Investigation of the molecular mechanisms ensuring precision and reproducibility of Sonic Hedgehog mediated patterning in the vertebrate ventral neural tube
Investigation of the molecular mechanisms ensuring.. (NeuralNetworkNoise)
Investigation of the molecular mechanisms ensuring precision and reproducibility of Sonic Hedgehog mediated patterning in the vertebrate ventral neural tube
(NeuralNetworkNoise)
Start date: Apr 1, 2015,
End date: Mar 31, 2017
PROJECT
FINISHED
Morphogens are locally produced molecules that act over long distances in tissues to control the pattern of gene expression.

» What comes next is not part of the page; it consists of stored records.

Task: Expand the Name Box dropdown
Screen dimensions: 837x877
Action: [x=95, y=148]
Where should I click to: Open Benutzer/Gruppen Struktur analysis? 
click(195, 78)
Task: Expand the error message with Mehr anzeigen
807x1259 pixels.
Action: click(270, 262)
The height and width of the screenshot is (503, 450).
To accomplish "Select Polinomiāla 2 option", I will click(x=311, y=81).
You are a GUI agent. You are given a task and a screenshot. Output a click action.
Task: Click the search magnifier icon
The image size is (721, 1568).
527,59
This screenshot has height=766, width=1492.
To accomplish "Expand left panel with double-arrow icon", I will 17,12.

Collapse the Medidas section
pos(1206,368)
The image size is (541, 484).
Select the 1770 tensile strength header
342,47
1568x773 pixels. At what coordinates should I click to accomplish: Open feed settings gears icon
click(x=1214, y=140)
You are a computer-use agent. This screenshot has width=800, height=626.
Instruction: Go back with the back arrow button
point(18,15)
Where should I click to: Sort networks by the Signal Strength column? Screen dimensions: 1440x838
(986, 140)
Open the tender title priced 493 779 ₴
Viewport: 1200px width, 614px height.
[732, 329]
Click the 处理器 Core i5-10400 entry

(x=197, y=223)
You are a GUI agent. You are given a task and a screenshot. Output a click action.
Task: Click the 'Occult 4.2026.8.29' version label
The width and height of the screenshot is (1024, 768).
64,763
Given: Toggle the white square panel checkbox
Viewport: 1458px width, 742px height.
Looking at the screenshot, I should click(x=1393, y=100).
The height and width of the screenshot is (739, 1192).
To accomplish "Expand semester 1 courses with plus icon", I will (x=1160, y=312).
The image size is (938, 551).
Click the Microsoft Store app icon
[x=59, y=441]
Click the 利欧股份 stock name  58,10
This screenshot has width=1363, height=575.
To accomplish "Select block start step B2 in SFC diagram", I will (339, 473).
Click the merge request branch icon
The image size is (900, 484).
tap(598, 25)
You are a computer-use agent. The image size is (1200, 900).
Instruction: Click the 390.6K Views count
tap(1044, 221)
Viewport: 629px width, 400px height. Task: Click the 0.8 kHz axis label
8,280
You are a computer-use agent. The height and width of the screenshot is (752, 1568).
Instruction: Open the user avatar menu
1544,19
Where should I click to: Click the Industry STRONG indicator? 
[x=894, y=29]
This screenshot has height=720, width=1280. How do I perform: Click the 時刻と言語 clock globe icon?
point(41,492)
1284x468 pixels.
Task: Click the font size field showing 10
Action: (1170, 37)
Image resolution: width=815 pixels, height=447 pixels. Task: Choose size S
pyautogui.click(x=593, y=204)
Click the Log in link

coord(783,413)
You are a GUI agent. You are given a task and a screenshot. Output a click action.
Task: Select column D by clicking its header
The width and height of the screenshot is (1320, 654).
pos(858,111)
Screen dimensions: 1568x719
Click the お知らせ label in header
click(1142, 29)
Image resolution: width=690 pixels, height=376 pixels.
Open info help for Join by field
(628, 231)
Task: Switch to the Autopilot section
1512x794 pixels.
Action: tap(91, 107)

A particularly well-understood model system for studying the mechanisms of morphogen-mediated patterning is the vertebrate neural tube. Here, Sonic Hedgehog (Shh) induces discrete neuronal progenitor domains through regulation of a combinatorial code of transcription factors. The observed precision and reproducibility of gene expression appears greater than can be accounted for by the precision of Shh signalling alone. Thus, mechanisms must exist that filter signaling noise. We hypothesize that this involves either the properties of the downstream transcriptional network regulated by Shh signaling or active cell sorting.The proposed research project aims at quantifying the amount of noise in the pattern of gene expression in the vertebrate neural tube, and investigating how, at which level, and to which extent this noise is buffered. To achieve this goal, I will generate fluorescent reporters for the expression of three key Shh target genes, Nkx2.2, Olig2 and Pax6, and spatiotemporally correlate the activity of these reporters with Shh pathway activity. In parallel, a quantitative analysis of the behaviour of cells will be performed to elucidate the contribution of differential cell adhesion and active cell sorting. The combined results will be integrated into a theoretical framework to account qualitatively and quantitatively for Shh-mediated patterning of the neural tube.Due to the iterative deployment of Hedgehog (Hh) signalling during animal development and the evolutionary conservation of the Hh pathway, the types of mechanisms deduced from our quantitative analysis will probably not only apply to Shh-mediated patterning in the neural tube, but to a broad range Hh-mediated patterning processes. Furthermore, similar mechanisms of noise compensation may be also deployed by other morphogen systems.